--- Begin Information given ---

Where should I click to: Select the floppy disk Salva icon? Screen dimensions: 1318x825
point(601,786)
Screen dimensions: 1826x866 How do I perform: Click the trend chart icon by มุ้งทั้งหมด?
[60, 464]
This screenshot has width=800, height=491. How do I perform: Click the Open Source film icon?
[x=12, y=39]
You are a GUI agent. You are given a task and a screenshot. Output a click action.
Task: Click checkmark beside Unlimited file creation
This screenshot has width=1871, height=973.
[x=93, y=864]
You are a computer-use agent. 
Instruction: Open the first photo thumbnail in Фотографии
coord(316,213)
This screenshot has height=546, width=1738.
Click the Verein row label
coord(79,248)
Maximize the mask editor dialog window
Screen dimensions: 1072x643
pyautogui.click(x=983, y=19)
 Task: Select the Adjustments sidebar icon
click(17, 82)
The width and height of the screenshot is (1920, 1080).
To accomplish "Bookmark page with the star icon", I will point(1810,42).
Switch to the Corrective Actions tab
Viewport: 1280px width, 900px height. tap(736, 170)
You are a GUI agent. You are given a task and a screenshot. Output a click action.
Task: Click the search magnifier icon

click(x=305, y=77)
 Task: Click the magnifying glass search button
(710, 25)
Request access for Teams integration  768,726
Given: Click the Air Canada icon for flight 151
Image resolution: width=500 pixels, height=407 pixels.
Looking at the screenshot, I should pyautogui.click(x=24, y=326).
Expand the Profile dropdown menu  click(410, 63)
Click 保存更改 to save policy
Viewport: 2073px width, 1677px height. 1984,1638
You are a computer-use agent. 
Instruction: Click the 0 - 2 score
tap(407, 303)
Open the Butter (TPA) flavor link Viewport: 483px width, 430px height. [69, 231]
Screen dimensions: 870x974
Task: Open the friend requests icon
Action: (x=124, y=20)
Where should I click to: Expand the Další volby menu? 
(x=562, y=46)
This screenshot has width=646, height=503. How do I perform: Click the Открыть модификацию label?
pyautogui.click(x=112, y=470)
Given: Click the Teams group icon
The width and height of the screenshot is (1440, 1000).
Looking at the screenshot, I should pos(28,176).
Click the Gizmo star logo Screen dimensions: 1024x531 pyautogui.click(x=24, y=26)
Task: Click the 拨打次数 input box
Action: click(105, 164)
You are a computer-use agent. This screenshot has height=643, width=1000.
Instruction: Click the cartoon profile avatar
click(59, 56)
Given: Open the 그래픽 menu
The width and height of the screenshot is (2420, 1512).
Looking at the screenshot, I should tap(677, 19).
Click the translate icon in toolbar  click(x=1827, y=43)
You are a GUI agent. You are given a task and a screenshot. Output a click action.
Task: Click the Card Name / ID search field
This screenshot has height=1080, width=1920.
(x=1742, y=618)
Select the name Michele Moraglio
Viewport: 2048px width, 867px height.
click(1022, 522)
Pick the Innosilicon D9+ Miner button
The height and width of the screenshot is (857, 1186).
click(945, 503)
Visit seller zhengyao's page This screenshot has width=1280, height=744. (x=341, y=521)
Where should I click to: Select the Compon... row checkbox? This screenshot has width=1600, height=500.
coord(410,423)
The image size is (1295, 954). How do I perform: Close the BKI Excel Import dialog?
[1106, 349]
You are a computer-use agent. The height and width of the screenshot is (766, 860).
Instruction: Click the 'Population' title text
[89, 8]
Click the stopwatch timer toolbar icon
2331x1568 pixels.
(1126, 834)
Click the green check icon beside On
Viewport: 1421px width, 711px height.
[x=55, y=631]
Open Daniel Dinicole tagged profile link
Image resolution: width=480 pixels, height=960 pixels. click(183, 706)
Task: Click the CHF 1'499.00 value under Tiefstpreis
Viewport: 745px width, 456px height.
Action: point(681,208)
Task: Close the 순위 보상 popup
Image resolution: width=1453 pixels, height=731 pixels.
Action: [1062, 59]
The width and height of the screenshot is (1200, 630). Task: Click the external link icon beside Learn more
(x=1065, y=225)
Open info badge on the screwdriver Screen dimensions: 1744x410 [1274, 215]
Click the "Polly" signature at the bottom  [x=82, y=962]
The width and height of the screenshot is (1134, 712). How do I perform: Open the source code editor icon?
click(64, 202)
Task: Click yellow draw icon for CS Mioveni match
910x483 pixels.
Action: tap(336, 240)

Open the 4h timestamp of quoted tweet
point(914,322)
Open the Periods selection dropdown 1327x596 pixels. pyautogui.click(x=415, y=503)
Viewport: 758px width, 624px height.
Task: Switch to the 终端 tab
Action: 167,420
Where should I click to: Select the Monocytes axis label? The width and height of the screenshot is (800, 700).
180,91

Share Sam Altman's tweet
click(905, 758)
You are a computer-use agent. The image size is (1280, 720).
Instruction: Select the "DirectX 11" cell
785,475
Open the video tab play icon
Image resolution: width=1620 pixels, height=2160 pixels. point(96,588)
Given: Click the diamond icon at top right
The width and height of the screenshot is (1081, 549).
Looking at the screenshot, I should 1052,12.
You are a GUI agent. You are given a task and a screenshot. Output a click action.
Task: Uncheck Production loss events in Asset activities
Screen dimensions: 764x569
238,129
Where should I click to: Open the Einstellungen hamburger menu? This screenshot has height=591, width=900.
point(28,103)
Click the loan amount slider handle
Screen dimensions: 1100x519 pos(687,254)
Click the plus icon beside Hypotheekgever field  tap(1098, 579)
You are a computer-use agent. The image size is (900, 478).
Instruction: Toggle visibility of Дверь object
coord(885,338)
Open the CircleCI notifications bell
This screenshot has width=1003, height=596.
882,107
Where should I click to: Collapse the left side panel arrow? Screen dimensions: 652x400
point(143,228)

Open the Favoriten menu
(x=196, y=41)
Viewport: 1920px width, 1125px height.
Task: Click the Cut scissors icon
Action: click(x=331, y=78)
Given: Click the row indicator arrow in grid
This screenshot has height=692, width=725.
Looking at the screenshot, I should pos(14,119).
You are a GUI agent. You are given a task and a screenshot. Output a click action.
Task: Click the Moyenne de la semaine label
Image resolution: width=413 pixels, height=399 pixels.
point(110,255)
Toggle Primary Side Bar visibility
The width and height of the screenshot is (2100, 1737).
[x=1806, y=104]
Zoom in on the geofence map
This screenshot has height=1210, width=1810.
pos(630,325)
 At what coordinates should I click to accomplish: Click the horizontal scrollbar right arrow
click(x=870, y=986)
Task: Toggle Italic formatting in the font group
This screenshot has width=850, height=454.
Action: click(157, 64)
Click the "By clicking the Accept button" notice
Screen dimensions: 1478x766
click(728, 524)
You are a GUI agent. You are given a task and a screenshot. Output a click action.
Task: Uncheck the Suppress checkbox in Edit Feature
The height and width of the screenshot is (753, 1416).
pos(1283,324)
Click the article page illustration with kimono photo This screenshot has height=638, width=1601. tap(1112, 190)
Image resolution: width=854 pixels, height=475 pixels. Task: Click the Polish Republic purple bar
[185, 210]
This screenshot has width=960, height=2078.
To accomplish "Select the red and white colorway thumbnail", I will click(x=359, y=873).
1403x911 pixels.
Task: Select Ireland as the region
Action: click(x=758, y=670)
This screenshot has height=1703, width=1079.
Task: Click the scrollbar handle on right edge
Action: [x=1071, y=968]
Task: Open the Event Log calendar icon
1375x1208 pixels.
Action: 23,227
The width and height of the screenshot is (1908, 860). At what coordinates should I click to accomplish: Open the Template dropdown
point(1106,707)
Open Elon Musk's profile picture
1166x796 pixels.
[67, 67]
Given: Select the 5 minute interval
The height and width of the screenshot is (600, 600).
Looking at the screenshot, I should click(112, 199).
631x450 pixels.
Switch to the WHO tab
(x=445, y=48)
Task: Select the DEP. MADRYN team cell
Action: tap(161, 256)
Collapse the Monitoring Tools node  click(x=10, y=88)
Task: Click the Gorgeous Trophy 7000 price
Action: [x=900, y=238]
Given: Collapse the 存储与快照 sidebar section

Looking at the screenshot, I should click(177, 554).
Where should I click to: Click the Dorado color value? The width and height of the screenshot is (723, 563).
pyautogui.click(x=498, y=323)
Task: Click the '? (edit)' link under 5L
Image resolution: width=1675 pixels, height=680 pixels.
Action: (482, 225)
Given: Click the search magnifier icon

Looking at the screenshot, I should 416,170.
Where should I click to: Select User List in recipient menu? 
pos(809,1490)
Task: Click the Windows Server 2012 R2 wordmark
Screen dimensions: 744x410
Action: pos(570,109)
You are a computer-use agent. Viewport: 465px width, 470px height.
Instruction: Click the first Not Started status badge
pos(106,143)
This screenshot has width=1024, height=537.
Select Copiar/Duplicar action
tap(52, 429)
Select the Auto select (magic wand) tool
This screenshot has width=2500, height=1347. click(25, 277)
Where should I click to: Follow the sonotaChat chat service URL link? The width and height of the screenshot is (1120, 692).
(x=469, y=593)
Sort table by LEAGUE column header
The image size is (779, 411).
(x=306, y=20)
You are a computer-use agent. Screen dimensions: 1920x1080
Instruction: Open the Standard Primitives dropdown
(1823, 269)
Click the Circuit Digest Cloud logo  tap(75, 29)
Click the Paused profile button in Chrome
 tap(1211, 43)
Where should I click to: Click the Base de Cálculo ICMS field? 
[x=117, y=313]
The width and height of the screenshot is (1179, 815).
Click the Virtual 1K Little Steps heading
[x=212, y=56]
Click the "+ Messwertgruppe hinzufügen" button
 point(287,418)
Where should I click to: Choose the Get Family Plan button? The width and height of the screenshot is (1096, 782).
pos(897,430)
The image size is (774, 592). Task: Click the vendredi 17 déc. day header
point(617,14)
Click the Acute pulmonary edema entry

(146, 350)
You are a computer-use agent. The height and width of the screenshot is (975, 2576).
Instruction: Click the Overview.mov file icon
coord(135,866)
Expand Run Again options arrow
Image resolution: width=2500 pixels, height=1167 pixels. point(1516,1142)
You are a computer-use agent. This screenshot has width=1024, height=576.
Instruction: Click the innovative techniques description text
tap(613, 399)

--- End Information given ---

Exercise requirements: Return everything from the start of the material down to the line containing "tap(407, 303)", both ends included, reproduced exactly.

Problem solution:
Where should I click to: Select the floppy disk Salva icon? Screen dimensions: 1318x825
point(601,786)
Screen dimensions: 1826x866 How do I perform: Click the trend chart icon by มุ้งทั้งหมด?
[60, 464]
This screenshot has width=800, height=491. How do I perform: Click the Open Source film icon?
[x=12, y=39]
You are a GUI agent. You are given a task and a screenshot. Output a click action.
Task: Click checkmark beside Unlimited file creation
This screenshot has width=1871, height=973.
[x=93, y=864]
You are a computer-use agent. 
Instruction: Open the first photo thumbnail in Фотографии
coord(316,213)
This screenshot has height=546, width=1738.
Click the Verein row label
coord(79,248)
Maximize the mask editor dialog window
Screen dimensions: 1072x643
pyautogui.click(x=983, y=19)
 Task: Select the Adjustments sidebar icon
click(17, 82)
The width and height of the screenshot is (1920, 1080).
To accomplish "Bookmark page with the star icon", I will point(1810,42).
Switch to the Corrective Actions tab
Viewport: 1280px width, 900px height. tap(736, 170)
You are a GUI agent. You are given a task and a screenshot. Output a click action.
Task: Click the search magnifier icon

click(x=305, y=77)
 Task: Click the magnifying glass search button
(710, 25)
Request access for Teams integration  768,726
Given: Click the Air Canada icon for flight 151
Image resolution: width=500 pixels, height=407 pixels.
Looking at the screenshot, I should pyautogui.click(x=24, y=326).
Expand the Profile dropdown menu  click(410, 63)
Click 保存更改 to save policy
Viewport: 2073px width, 1677px height. 1984,1638
You are a computer-use agent. 
Instruction: Click the 0 - 2 score
tap(407, 303)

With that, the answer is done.